Task objective
Only the lines from the one containing "Refuser (206, 794)" through the end of the listing below are to be reproduced, exactly as they stand.
*** Opening Records supplied ***
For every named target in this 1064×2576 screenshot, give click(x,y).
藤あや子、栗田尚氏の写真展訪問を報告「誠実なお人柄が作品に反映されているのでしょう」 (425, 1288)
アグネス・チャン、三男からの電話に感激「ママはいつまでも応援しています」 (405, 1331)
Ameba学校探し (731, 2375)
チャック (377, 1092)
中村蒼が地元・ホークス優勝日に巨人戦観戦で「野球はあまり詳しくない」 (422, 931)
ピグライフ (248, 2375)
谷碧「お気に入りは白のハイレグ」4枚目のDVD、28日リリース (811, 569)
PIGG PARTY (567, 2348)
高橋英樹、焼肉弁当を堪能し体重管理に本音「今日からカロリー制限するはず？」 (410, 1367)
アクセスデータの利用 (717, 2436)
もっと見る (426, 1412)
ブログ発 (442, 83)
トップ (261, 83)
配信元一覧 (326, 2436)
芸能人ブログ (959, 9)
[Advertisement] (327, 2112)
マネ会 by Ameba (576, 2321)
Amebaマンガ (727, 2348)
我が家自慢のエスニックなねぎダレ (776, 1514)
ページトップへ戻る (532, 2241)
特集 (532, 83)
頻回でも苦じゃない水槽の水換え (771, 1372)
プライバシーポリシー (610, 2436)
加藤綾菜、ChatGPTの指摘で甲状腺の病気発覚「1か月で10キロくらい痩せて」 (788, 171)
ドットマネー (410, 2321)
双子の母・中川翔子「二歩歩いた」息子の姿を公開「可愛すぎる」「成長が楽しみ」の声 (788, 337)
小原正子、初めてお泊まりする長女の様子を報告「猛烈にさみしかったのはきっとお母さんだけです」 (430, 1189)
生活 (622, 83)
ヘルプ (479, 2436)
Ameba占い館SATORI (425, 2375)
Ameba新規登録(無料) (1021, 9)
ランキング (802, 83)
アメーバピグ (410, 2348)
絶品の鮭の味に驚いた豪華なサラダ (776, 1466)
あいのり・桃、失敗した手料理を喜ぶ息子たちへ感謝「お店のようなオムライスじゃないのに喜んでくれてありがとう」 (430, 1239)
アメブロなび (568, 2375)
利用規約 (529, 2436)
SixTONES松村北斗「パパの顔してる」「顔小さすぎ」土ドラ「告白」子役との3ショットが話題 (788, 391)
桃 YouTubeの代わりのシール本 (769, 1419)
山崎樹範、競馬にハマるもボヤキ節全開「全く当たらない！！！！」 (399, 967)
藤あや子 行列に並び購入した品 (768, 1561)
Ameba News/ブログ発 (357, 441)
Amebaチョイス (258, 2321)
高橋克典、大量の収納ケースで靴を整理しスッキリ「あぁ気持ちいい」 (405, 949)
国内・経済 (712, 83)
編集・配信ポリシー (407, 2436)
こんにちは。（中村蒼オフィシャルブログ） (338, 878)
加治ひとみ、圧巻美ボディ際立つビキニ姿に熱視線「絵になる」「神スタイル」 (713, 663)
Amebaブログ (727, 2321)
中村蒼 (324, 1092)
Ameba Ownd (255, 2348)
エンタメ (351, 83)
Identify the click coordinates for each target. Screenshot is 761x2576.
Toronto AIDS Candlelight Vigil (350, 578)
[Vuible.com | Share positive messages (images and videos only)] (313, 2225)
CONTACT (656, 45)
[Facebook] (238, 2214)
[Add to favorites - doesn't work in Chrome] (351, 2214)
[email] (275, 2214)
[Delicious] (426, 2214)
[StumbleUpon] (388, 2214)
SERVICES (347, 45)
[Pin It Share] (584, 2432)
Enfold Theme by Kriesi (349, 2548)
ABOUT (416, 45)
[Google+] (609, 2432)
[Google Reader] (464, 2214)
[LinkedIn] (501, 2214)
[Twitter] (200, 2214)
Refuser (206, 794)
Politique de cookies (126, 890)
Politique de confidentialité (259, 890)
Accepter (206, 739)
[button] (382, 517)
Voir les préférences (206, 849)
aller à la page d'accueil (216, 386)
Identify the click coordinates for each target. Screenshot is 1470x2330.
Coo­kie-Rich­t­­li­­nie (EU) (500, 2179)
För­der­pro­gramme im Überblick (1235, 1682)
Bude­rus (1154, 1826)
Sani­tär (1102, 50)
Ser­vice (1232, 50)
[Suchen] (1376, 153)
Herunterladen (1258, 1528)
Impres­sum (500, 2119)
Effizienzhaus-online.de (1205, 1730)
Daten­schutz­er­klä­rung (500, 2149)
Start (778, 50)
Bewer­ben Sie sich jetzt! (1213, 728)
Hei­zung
*** Closing Records supplied ***
Exercise output
Refuser (206, 794)
Politique de cookies (126, 890)
Politique de confidentialité (259, 890)
Accepter (206, 739)
[button] (382, 517)
Voir les préférences (206, 849)
aller à la page d'accueil (216, 386)
Identify the click coordinates for each target. Screenshot is 1470x2330.
Coo­kie-Rich­t­­li­­nie (EU) (500, 2179)
För­der­pro­gramme im Überblick (1235, 1682)
Bude­rus (1154, 1826)
Sani­tär (1102, 50)
Ser­vice (1232, 50)
[Suchen] (1376, 153)
Herunterladen (1258, 1528)
Impres­sum (500, 2119)
Effizienzhaus-online.de (1205, 1730)
Daten­schutz­er­klä­rung (500, 2149)
Start (778, 50)
Bewer­ben Sie sich jetzt! (1213, 728)
Hei­zung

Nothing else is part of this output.